Kedudukan anak atau kaum perempuan dalam pembagian harta warisan di Indonesia dapat dilihat dari beberapa sistem hukum kewarisan yang berlaku di Indonesia. Yaitu sistem hukum adat, KUH Perdata, dan sistem hukum kewarisan Islam yang terkandung di dalam KHI. Sistem hukum kewarisan adat mengenal tiga sistem kewarisan: individual, kolektif, dan mayorat. Sistem kewarisan adat sangat dipengaruhi oleh sistem kekerabatan (kekeluargaan). Berdasarkan genealogis yang terdapat dalam masyarakat adat di Indonesia, terdapat beberapa tipologi sistem kekerabatan, yaitu patrilineal, matrilineal dan parental.
Sistem kewarisan menurut KUH Perdata, menurut hukum perdata Barat, tata cara pembagian harta warisannya dibagi menjadi dua prosedur. Yaitu pewarisan berdasarkan undang-undang (ab intestato) dan pewarisan berdasarkan wasiat (testament). Kedudukan perempuan menurut sistem kewarisan KUH Perdata dapat dilihat dalam pasal 852 a KUH Perdata menegaskan bahwa suami atau isteri (janda atau duda) mendapatkan bagian yang sama dengan anak.
Ketentuan yang mempersamakan janda atau duda mendapatkan bagian yang sama dengan anak ini hanya berlaku dalam pewarisan menurut undang-undang. Jadi baik janda maupun duda tidak selalu sama dengan anak.

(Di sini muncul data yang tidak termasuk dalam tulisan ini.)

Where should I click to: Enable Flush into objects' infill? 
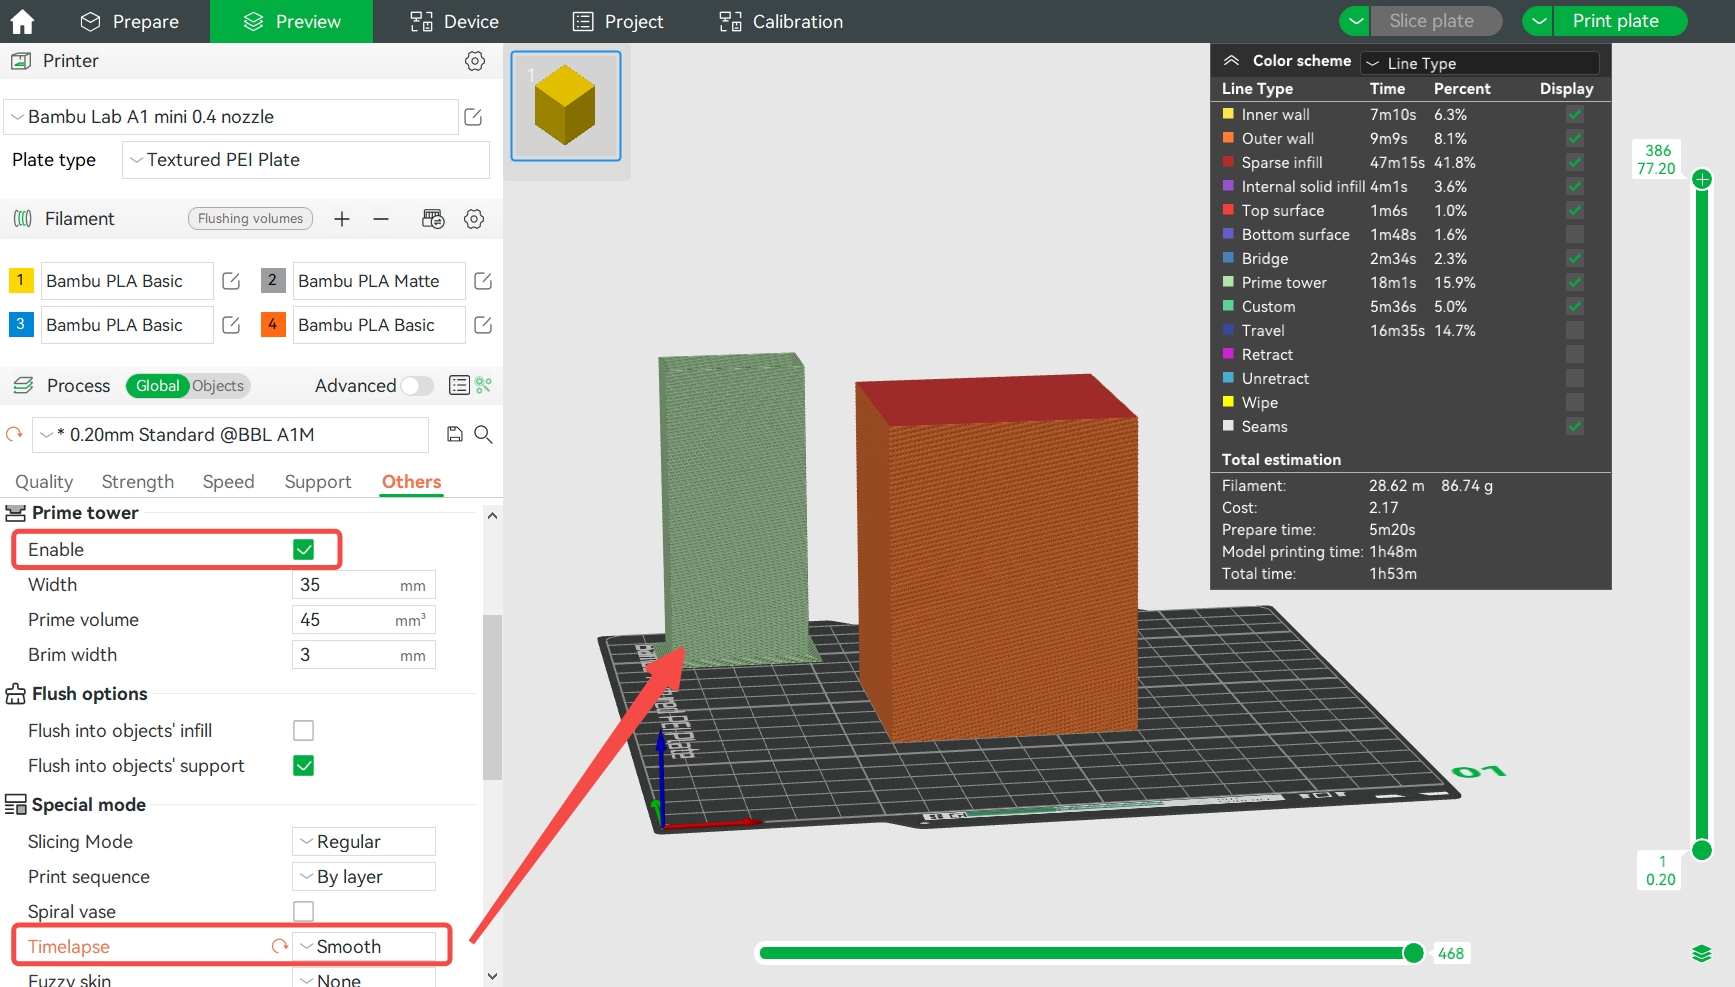(x=304, y=731)
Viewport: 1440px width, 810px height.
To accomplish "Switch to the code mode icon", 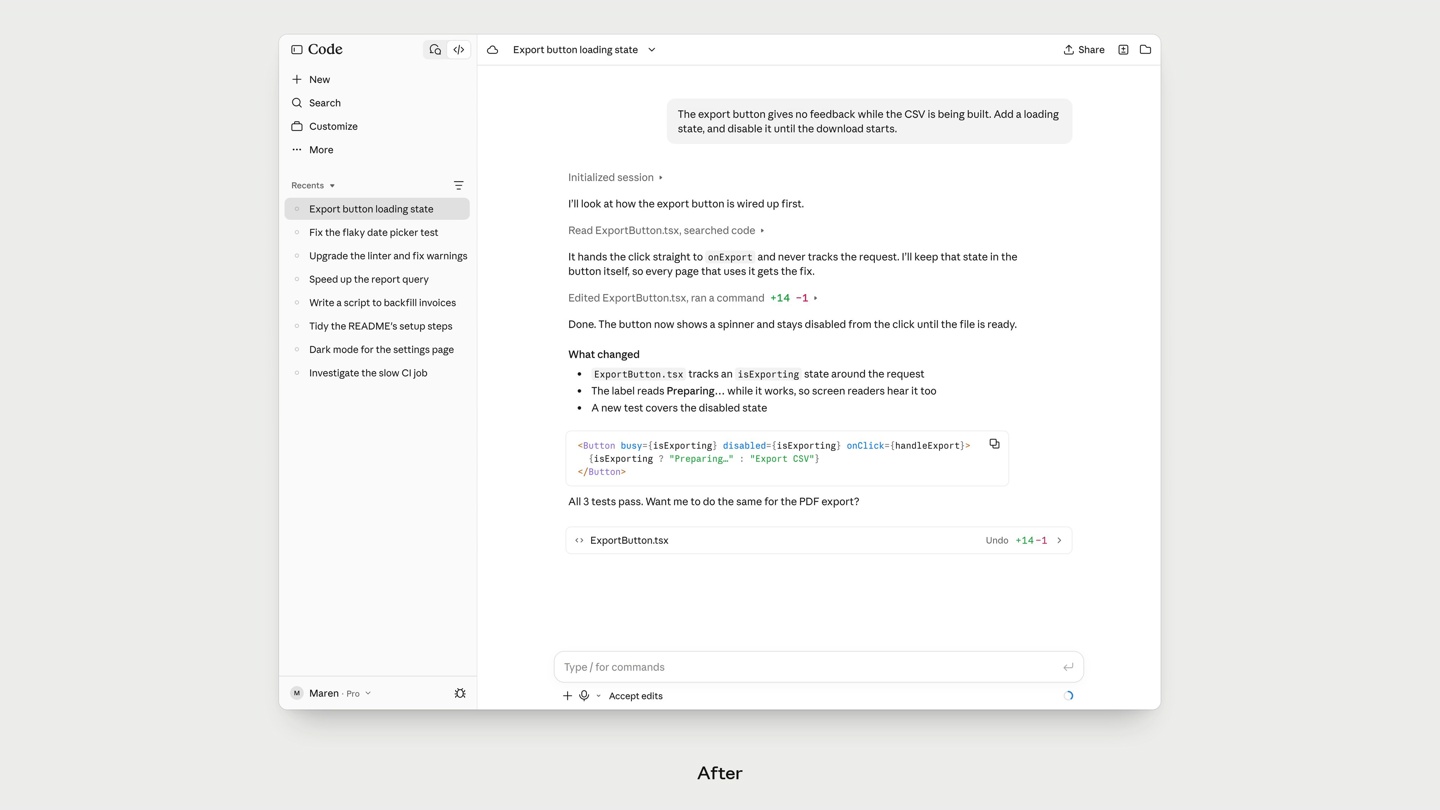I will point(459,49).
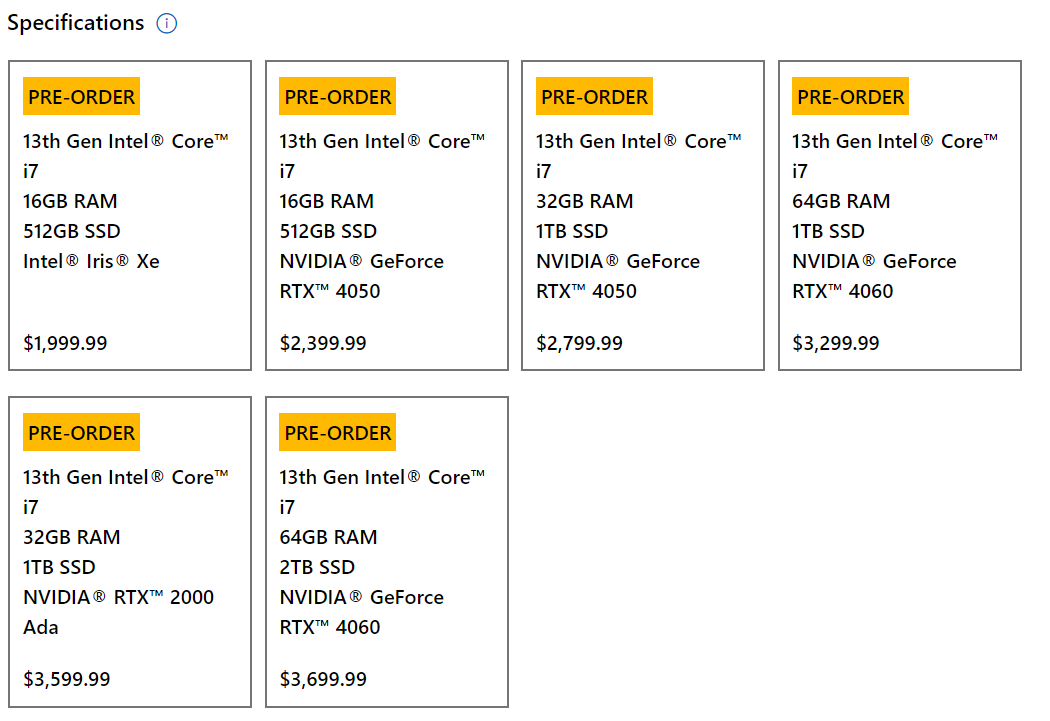This screenshot has width=1050, height=721.
Task: Select the Intel Iris Xe configuration card
Action: (130, 215)
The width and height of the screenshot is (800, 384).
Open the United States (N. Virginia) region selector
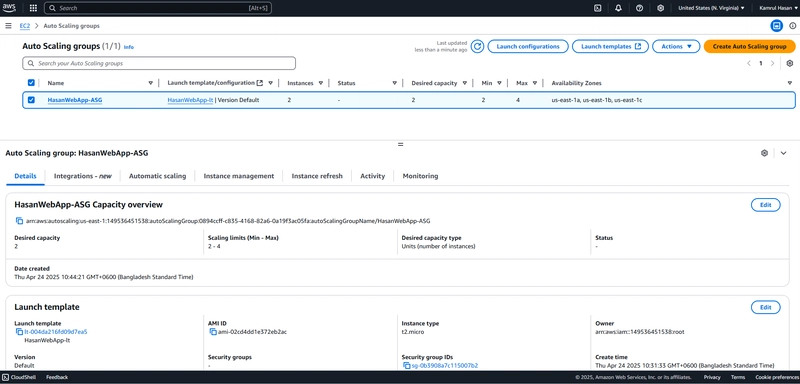(711, 8)
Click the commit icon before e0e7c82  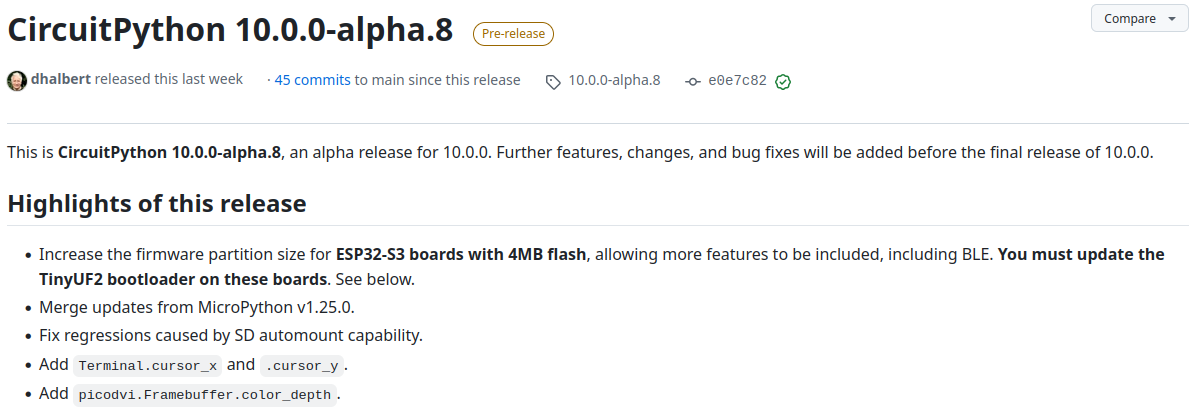click(692, 81)
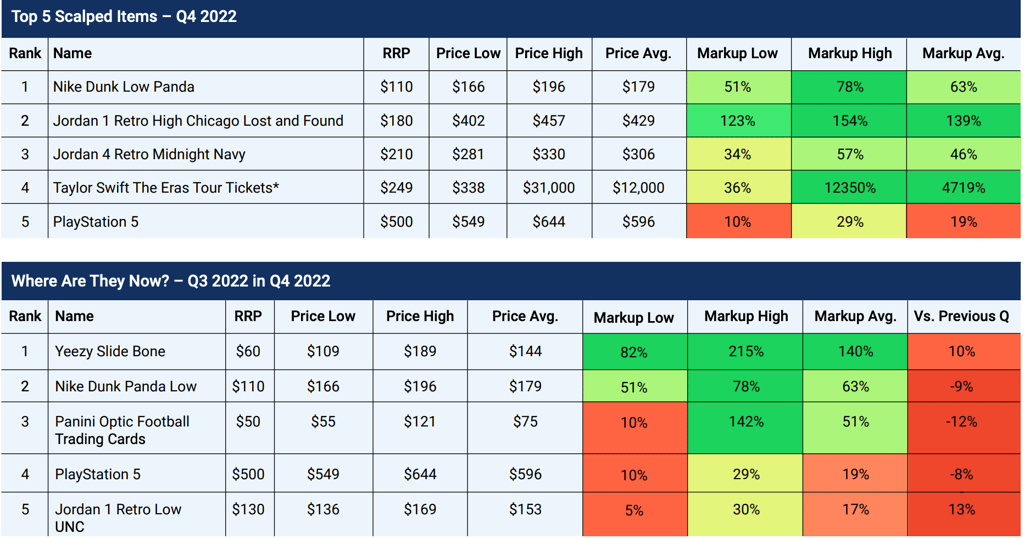Click the 'Top 5 Scalped Items – Q4 2022' header
This screenshot has height=539, width=1024.
tap(124, 17)
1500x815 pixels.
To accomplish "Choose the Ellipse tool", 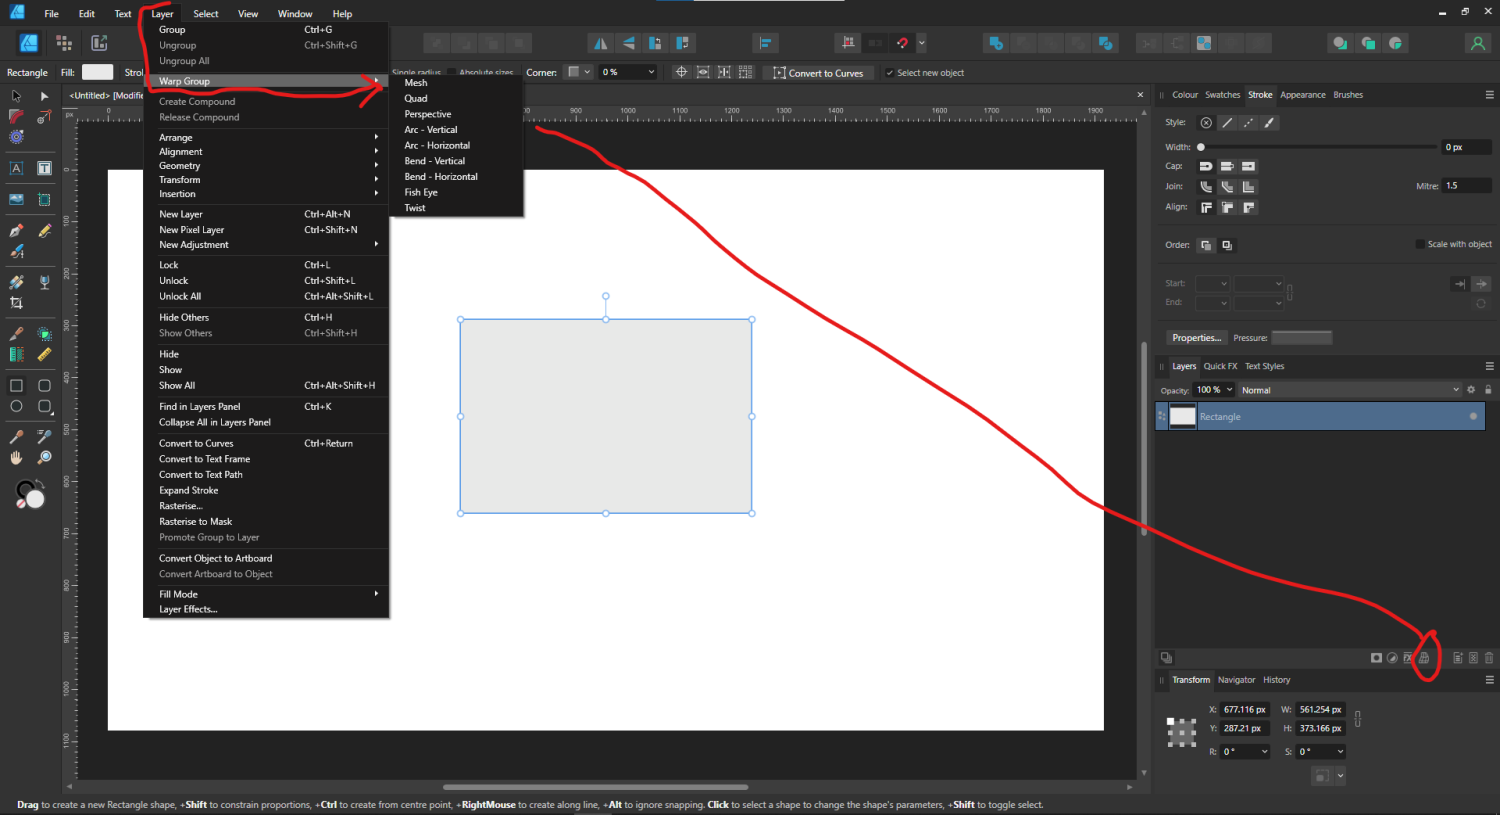I will pos(16,406).
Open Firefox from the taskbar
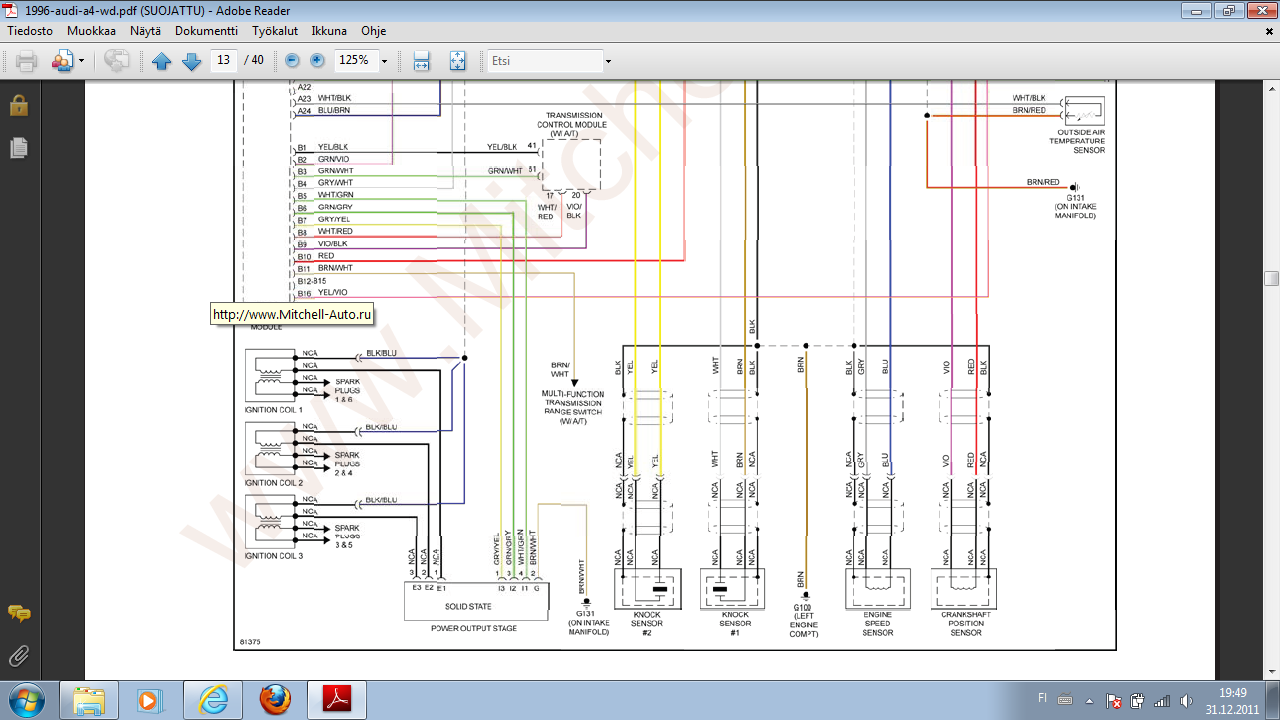Screen dimensions: 1280x720 click(275, 700)
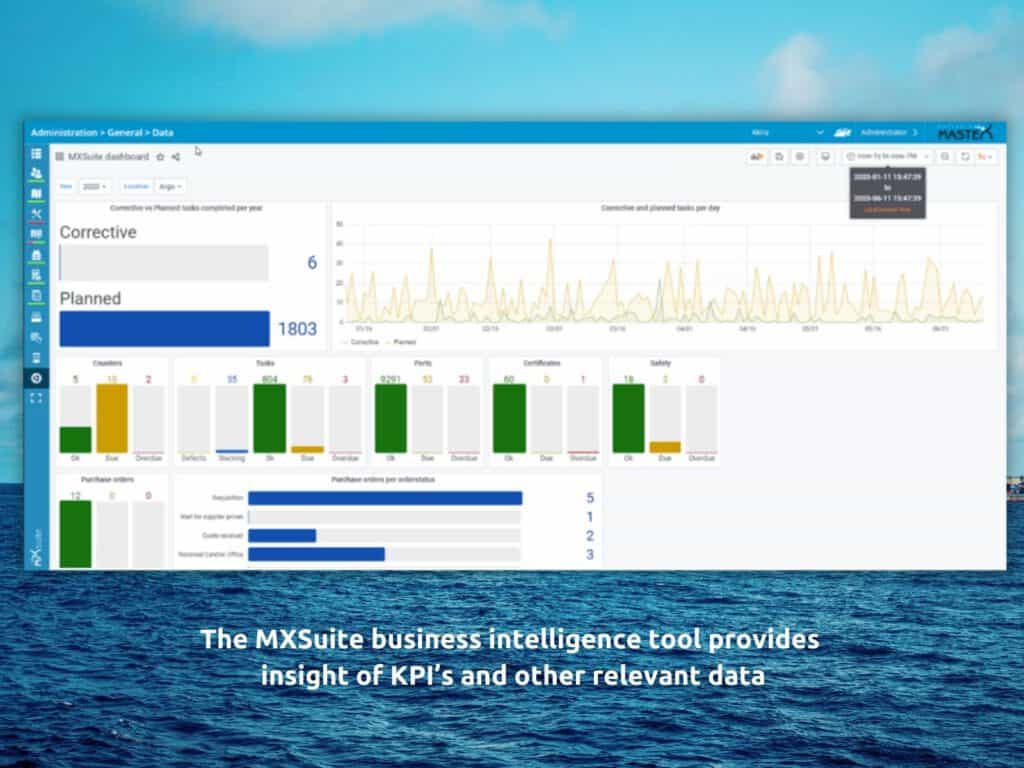This screenshot has width=1024, height=768.
Task: Enter fullscreen with the expand icon
Action: click(36, 398)
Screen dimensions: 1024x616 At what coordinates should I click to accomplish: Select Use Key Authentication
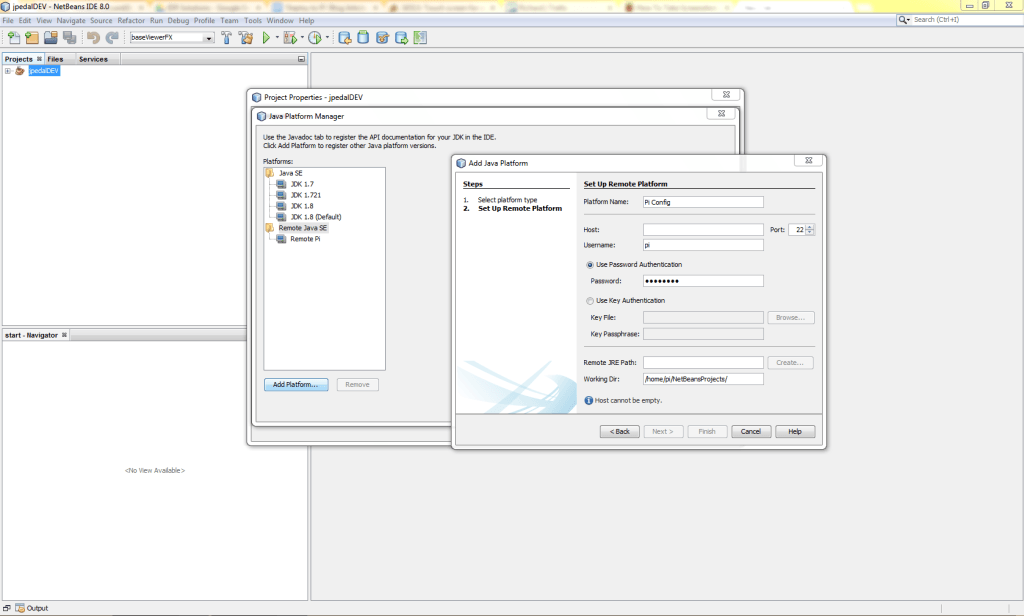coord(590,300)
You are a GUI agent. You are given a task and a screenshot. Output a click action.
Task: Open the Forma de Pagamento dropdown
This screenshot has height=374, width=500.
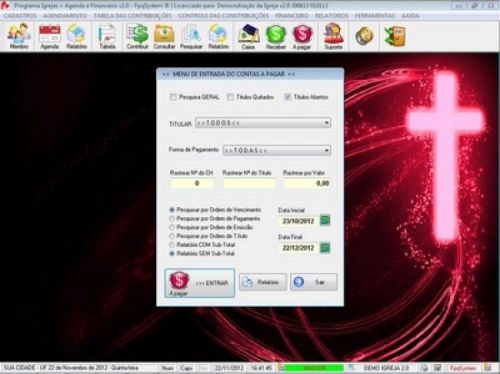(277, 150)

Karena janda atau duda tidak berhak atas legitieme portie (bagian mutlak).
Kedudukan anak perempuan sebagai ahli waris telah ditentukan dalam al-Quran surat An-Nisa ayat 11, yaitu sebagai berikut:
يُوْصِيْكُمُ اللّٰهُ فِيْٓ اَوْلَادِكُمْ لِلذَّكَرِ مِثْلُ حَظِّ الْاُنْثَيَيْنِ ۚ فَاِنْ كُنَّ نِسَاۤءً فَوْقَ اثْنَتَيْنِ فَلَهُنَّ ثُلُثَا مَا تَرَكَ ۚ وَاِنْ كَانَتْ وَاحِدَةً فَلَهَا النِّصْفُ ۗ وَلِاَبَوَيْهِ لِكُلِّ وَاحِدٍ مِّنْهُمَا السُّدُسُ مِمَّا تَرَكَ اِنْ كَانَ لَهٗ وَلَدٌ ۚ فَاِنْ لَّمْ يَكُنْ لَّهٗ وَلَدٌ وَّوَرِثَهٗٓ اَبَوٰهُ فَلِاُمِّهِ الثُّلُثُ ۚ فَاِنْ كَانَ لَهٗٓ اِخْوَةٌ فَلِاُمِّهِ السُّدُسُ مِنْۢ بَعْدِ وَصِيَّةٍ يُّوْصِيْ بِهَآ اَوْ دَيْنٍ ۗ اٰبَاۤؤُكُمْ وَاَبْنَاۤؤُكُمْۚ لَا تَدْرُوْنَ اَيُّهُمْ اَقْرَبُ لَكُمْ نَفْعًا ۗ فَرِيْضَةً مِّنَ اللّٰهِ ۗ اِنَّ اللّٰهَ كَانَ عَلِيْمًا حَكِيْمًا
Artinya: Allah mensyariatkan (mewajibkan) kepadamu tentang (pembagian warisan untuk) anak-anakmu, (yaitu) bagian seorang anak laki-laki sama dengan bagian dua orang anak perempuan. Dan jika anak itu semuanya perempuan yang jumlahnya lebih dari dua, maka bagian mereka dua pertiga dari harta yang ditinggalkan. Jika dia (anak perempuan) itu seorang saja, maka dia memperoleh setengah (harta yang ditinggalkan). Dan untuk kedua ibu-bapak, bagian masing-masing seperenam dari harta yang ditinggalkan, jika dia (yang meninggal) mempunyai anak. Jika dia (yang meninggal) tidak mempunyai anak dan dia diwarisi oleh kedua ibu-bapaknya (saja), maka ibunya mendapat sepertiga. Jika dia (yang meninggal) mempunyai beberapa saudara, maka ibunya mendapat seperenam. (Pembagian-pembagian tersebut di atas) setelah (dipenuhi) wasiat yang dibuatnya atau (dan setelah dibayar) utangnya. (Tentang) orang tuamu dan anak-anakmu, kamu tidak mengetahui siapa di antara mereka yang lebih banyak manfaatnya bagimu. Ini adalah ketetapan Allah. Sungguh, Allah Maha Mengetahui, Mahabijaksana.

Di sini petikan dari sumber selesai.